El agua es uno de los ejemplos. Súmese la privatización a transnacionales de las sanitarias. El que en la capital del país quedaran hace algún tiempo varios días sin agua potable, es demostración de que estas empresas solo velan por sus utilidades.  Otro ejemplo, es el que las concesiones marinas puedan ser hipotecables a los bancos. Por lo demás, a estas alturas la mayor parte de esas concesiones también se encuentra en manos de empresas transnacionales. Sería bueno saber que gana la nación chilena concesionando el mar de todos a privados. Tenemos entendido se paga nada por esa concesión y habría que ver como pagan impuestos.

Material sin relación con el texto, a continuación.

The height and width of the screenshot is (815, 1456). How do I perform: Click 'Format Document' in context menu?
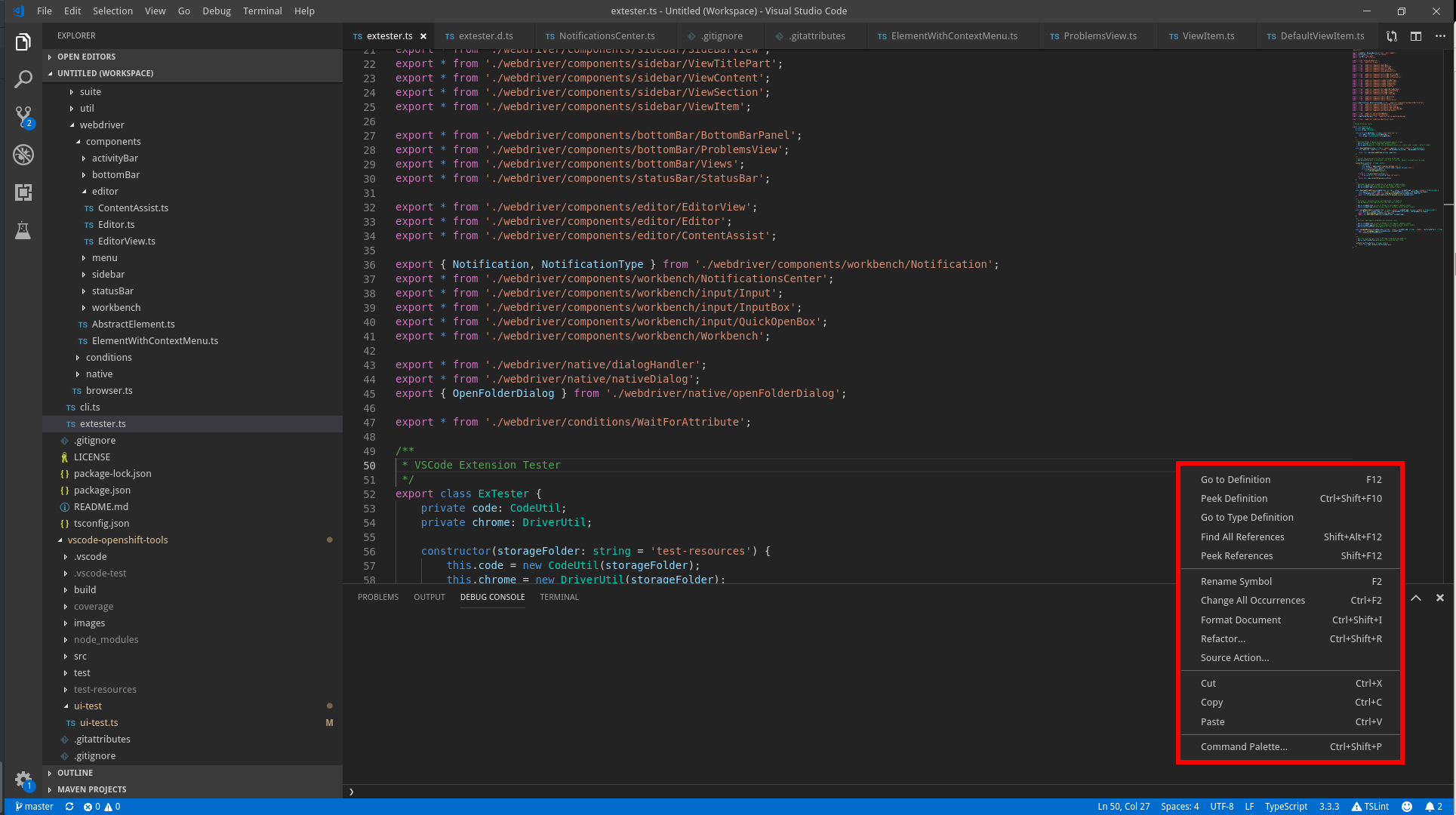point(1239,619)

Peor aún, es que buena parte de esas concesiones están en áreas protegidas, bien nacional de uso público. ¡Y no es que ahí se comporten a la altura del valor del lugar!. Por cierto, las gerencias de esas empresas tampoco se encuentran en las comunas donde operan y contribuyen en nada a su desarrollo. No extraña que haya quienes proponen un royalty salmonero. Algún día alguien calculará el costo de los daños y elusiones que provocan esas salmoneras vs sus beneficios y les aseguramos que los primeros son cuantiosos. Y si ya estamos hablando de bienes comunes marinos, sería bueno revisar también que pasa con aquellos de la pesca.

Y a propósito de royalty, las mineras transnacionales usufructúan de concesiones con patentes risibles sobre el subsuelo, extrayendo de ahí minerales que nunca más veremos y cuya venta deja poco, poco, a la nación chilena. Tras un fallido intento en cobrarles royalty años atrás (el que termino siendo una migaja), ahora hay un segundo intento de un 3%, o sea casi nada, y sin embargo esto concita el rechazo de toda la derecha. Por lo visto, a las mineras les sale mas rentable comprarse a los parlamentarios que pagar royalty e impuestos. Porque sus impuestos también los eluden pagar y cuentan con todo tipo de artilugios para ello. Y claro, hay una institucionalidad y autoridades que lo permiten y evitan tocarlos. 

Basta ver lo que pasó con el caso SQM. La sola exportación de concentrados en forma fraudulenta produce 40 millones de dólares en pérdidas a Chile, equivalentes a un 60% de su presupuesto nacional anual, según un estudio para la ONU.  A esto se suma, para colmo, las mineras operando en áreas protegidas - bien nacional de uso público, sin que alguien haga algo por evitarlo. Y claro, también esta aquel terreno fiscal de 2.360 Ha. parte del decreto en trámite del Parque Patagonia, que se le recortó para satisfacer a una minera australiana. ¿Qué gana Chile con eso? 

Y podríamos seguir, con el acceso a playas de mar y rio, al acceso a bienes nacionales y a la montaña y a sitios Monumentos Nacionales. La lista es larga y la cantidad de conflictos, también.

Y en otros ámbitos debe haber más ejemplos. La cuestión es que más allá de solo el agua, aquí hay un tremendo tema de fondo, muy importante a ser considerado en la nueva Constitución, el de evitar la apropiación de los bienes comunes y bienes nacionales y el que su uso al menos redite a la nación lo que esta se merece. ¿O es que nos podemos dar el lujo de regalar nuestros bienes y recursos como ocurre actualmente? Francamente, cuando uno se percata de estas cosas cuesta entender a quienes lo permiten. ¿O es que tan faltos de ética (patriotismo, solidaridad con los demás chilenos, en especial los desposeídos y honestidad) están?